Antarctic cross section
Antarctic cross section
For comparison, the Arctic sea ice reaches a maximum thickness of 4 meters with ridges up to 20 meters, although the average depth of the Arctic Ocean is 1,038 meters, which is comparable to the depth of the Antarctic "ocean".

The question then arises: why is there so much more ice in Antarctica compared to the Arctic? Why does Antarctica ice extend 2,500 meters below sea level and reach the bedrock, while Arctic ice is a mere 4 meter thick layer floating on the ocean?

According to mainstream science the Antarctic and Greenland ice sheet were formed because of the incremental accumulation of snow, year after year. This suggests that Antarctica experienced a lot more snowfall. But data shows the opposite. Indeed, Antarctica is one of the driest places on Earth, with only 18 cm/year of precipitation, while the Arctic region experiences almost double this figure with 32 cm/year.

If Antarctica receives less snow than the Arctic region, the only explanation for its tenfold higher quantity of ice is that it experiences less melting. Maybe Antarctica is experiencing much colder temperatures relative to the Arctic region? Again data suggests the opposite.
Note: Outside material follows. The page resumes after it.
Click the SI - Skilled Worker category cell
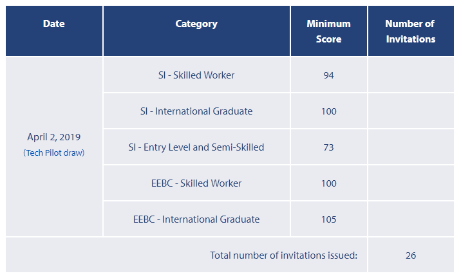The width and height of the screenshot is (461, 278). tap(196, 75)
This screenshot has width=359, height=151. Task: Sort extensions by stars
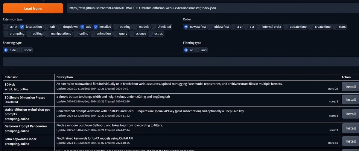pyautogui.click(x=335, y=27)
As shown in the graph below, for eons the Arctic region has been much colder than Antarctica. For the last 11,000 years, the Antarctic has been marginally colder than the Arctic.
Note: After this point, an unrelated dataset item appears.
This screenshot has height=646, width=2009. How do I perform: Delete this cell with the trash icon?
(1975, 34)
Artic VS Antarctica temperatures
Arctic vs Antarctic temperatures
Also, notice in this same graph the close correlation between Greenland (GISP2) and Vostok (Antarctica) ice core-based temperature reconstruction from today back to the Younger Dryas. What we see is that, around 11,000 years BP, a sudden and marked de-correlation occurred. Between 11,000 BP and now, the two temperature curves are very similar in shape and very close in terms of value. Before this time (50kY BP to 11 kY BP) the two curves are totally divergent.

Are these two curves telling us about the environmental conditions of two different planets?

In any case, no endogenous cause (snowfall difference, temperature difference) can explain the marked difference in depth and volume between the Antarctic ice sheet and the Arctic one. A massive and sudden inflow of exogenous water (in ice form) in Antarctica would, however, explain these discrepancies.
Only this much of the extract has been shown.